Susan Rice, U.S. Ambassador to the UN. She is an Obama administration advisor on foreign affairs. Rice went before the UN and defended Israel against the Palestinians and then later condemned the North African state of Libya targeted for regime-change., a photo by Pan-African News Wire File Photos on Flickr.
UN to Lead Initial Post-Gadhafi Phase in Libya
Margaret Besheer
United Nations
U.N. Secretary-General Ban Ki-moon said Tuesday that there is broad international consensus that the United Nations should lead the post-Gadhafi phase in Libya. Mr. Ban told the U.N. Security Council that the National Transitional Council, or NTC, appears to be largely in control of the capital, Tripoli, and that he believes a “quick conclusion” to the conflict is in sight.
Mr. Ban told the 15-member council that he has spoken several times during the past week with the Chairman of the NTC, Mustafa Abdel Jalil. He said they discussed the U.N.’s role in Libya during the coming months in areas such as election assistance, justice, security enforcement and humanitarian assistance.
The secretary-general said the Libyan people are looking to the international community for help and that the National Transitional Council will outline its specific needs in the coming days.

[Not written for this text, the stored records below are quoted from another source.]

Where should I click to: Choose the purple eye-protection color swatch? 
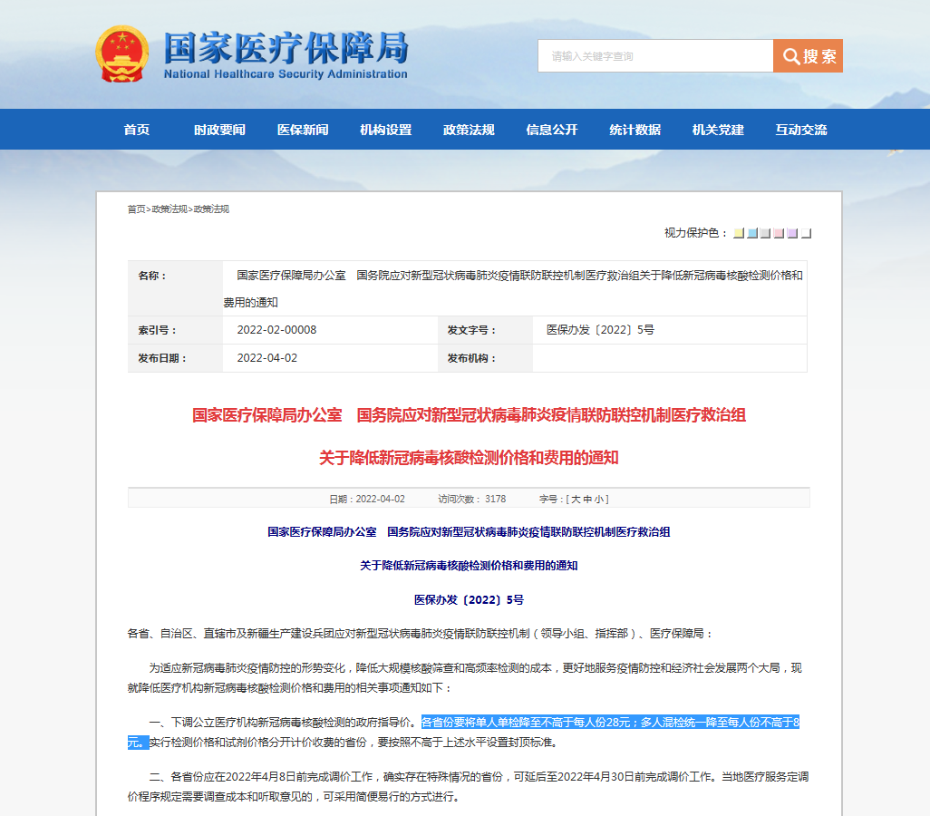point(792,234)
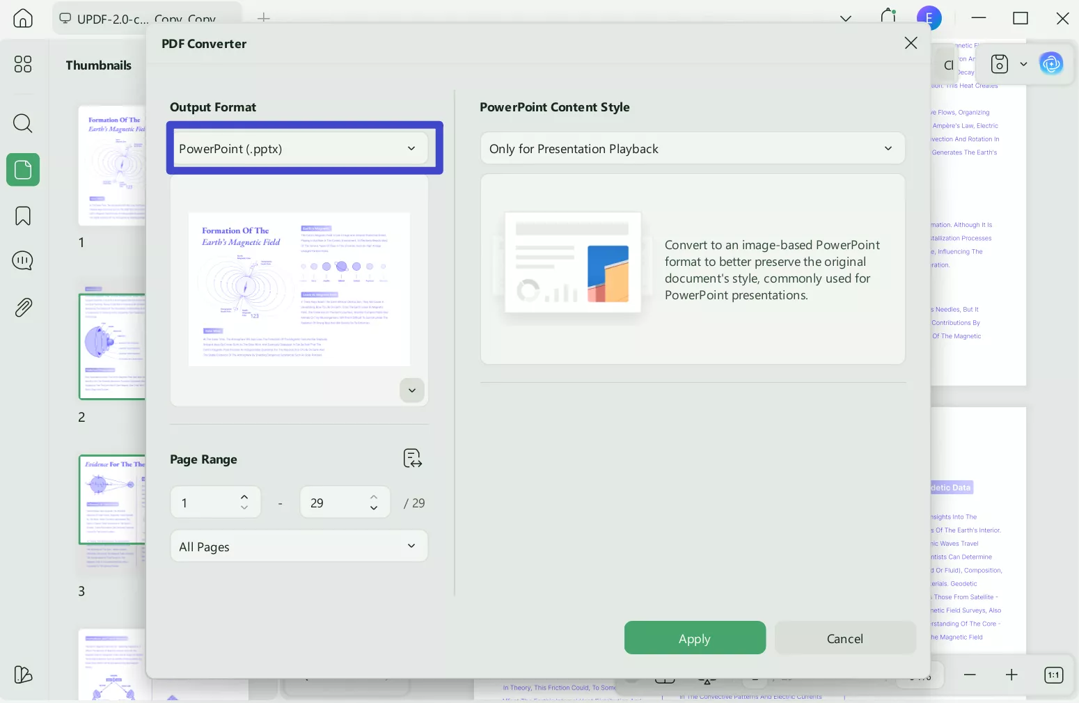Select the Search tool in the sidebar
Image resolution: width=1079 pixels, height=703 pixels.
(22, 123)
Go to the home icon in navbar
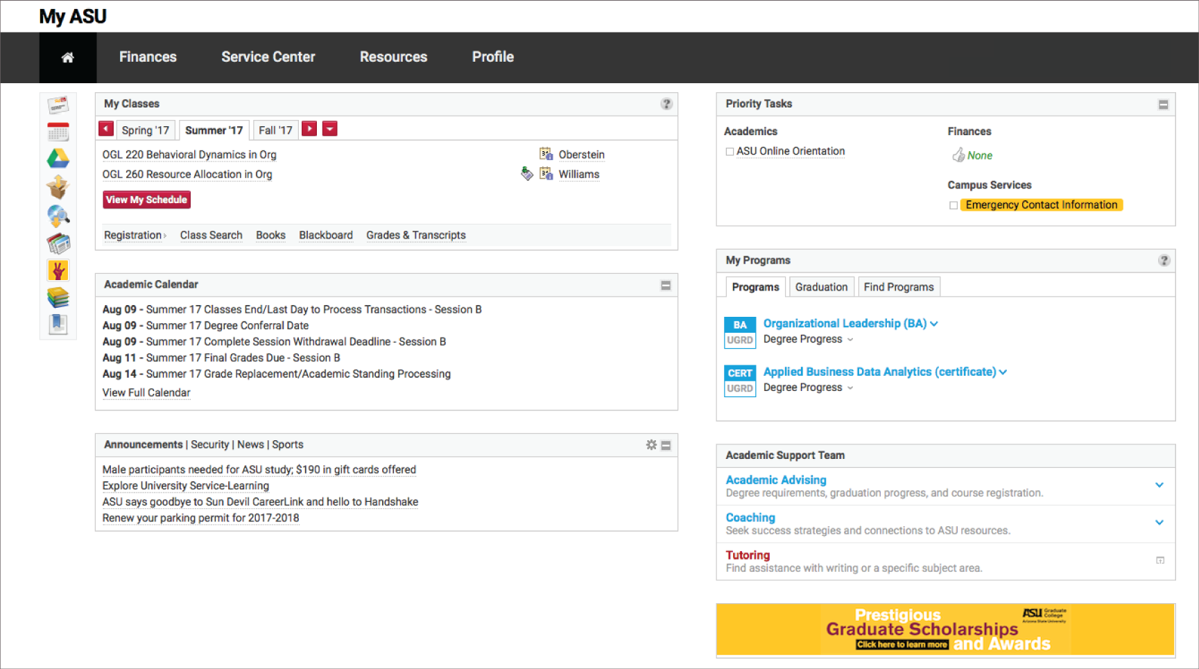The image size is (1199, 669). [x=67, y=58]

Mr. Ban noted that the heads of regional organizations, including the European Union, the African Union and the Arab League, also support the United Nations leading post-conflict efforts.
“My aim is to get U.N. personnel on the ground absolutely as quickly as possible, under a robust Security Council mandate,” he said.

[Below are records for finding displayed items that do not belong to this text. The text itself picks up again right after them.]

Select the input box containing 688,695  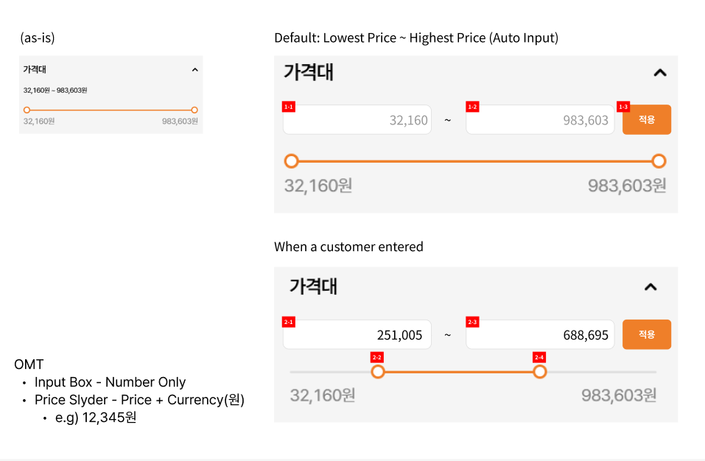coord(540,335)
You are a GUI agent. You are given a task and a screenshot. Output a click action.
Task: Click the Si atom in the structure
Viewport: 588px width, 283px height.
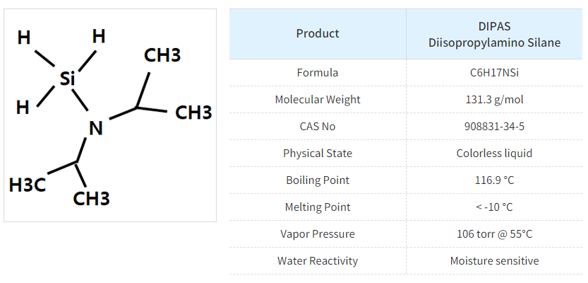[x=67, y=79]
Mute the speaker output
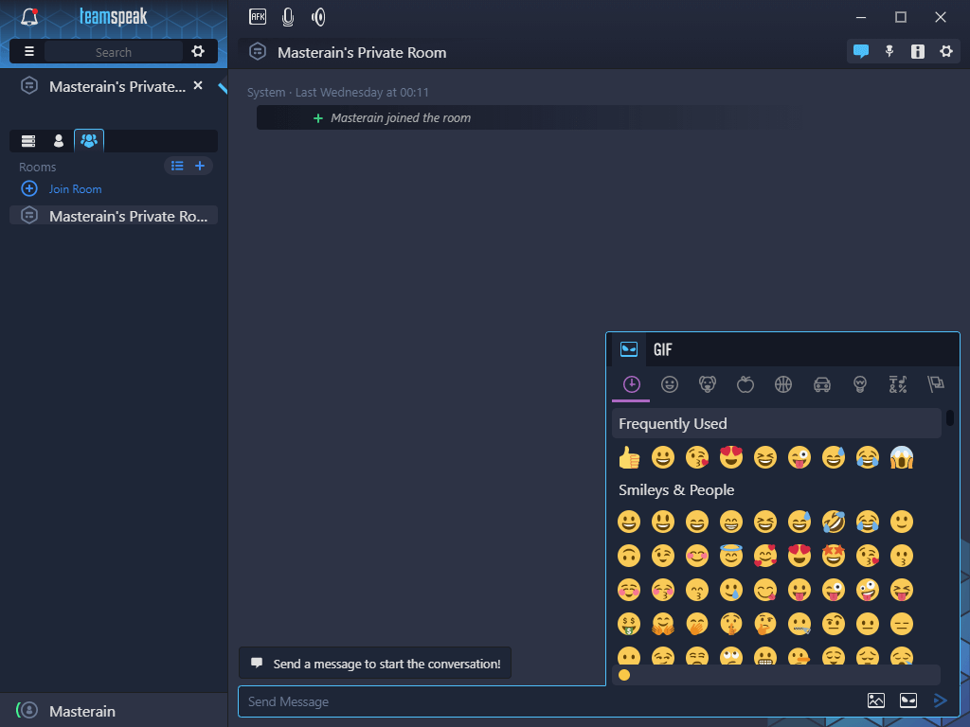 pos(318,17)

Mr. Ban's special advisor on post-conflict planning, Ian Martin, told reporters after the council’s meeting that U.N. assistance would not be in the form of peacekeepers deployed to the country, but that the NTC might consider U.N. assistance in training Libya's future police force.
“In our discussions with the NTC, it is very clear that the Libyans want to avoid any military deployment by the U.N. or others. They are very seriously interested in assistance with policing to get the public security situation under control and gradually develop a democratically accountable public security force,” Marten said.

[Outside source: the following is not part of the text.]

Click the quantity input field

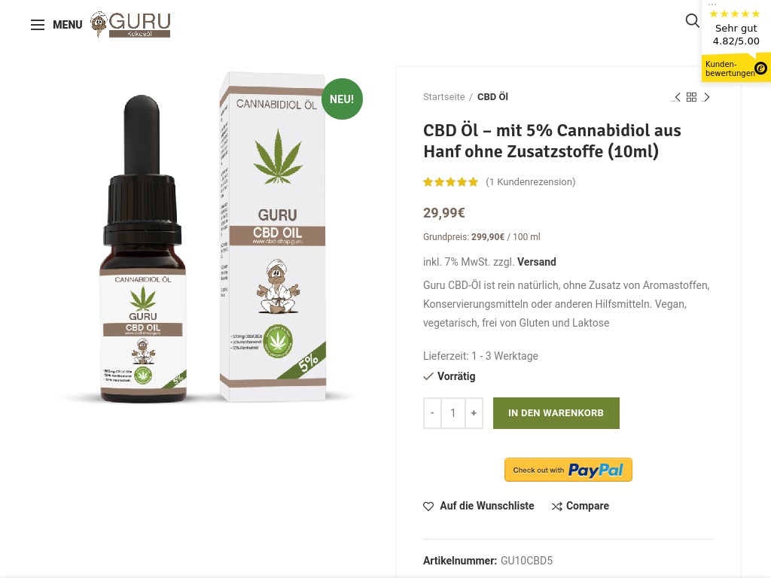click(x=453, y=413)
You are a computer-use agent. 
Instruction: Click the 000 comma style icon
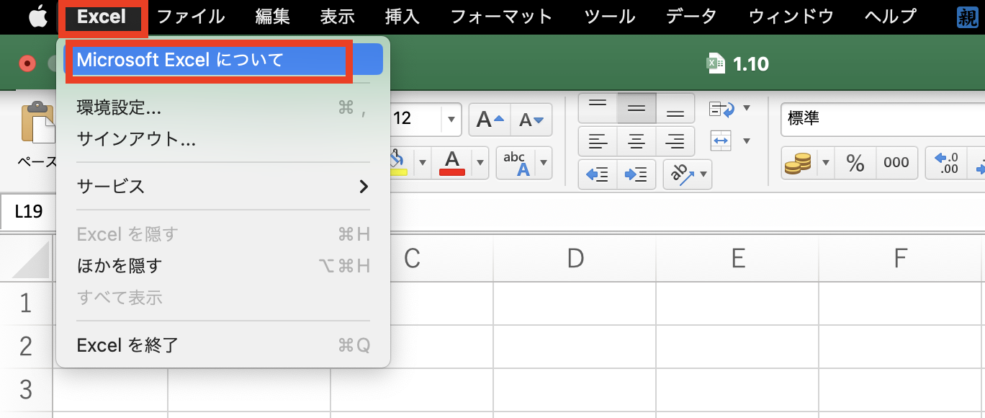pyautogui.click(x=896, y=163)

Also Tuesday, the U.N. Security Council’s sanctions committee on Libya approved the release of a little more than a billion dollars in frozen Libyan assets from British banks.
Britain’s Foreign Secretary William Hague said the money would go to help address urgent humanitarian needs, pay the salaries of key public sector employees and free up cash in the Libyan economy. Those funds are in addition to the $1.5 billion held in U.S. banks that the committee unfroze last Thursday.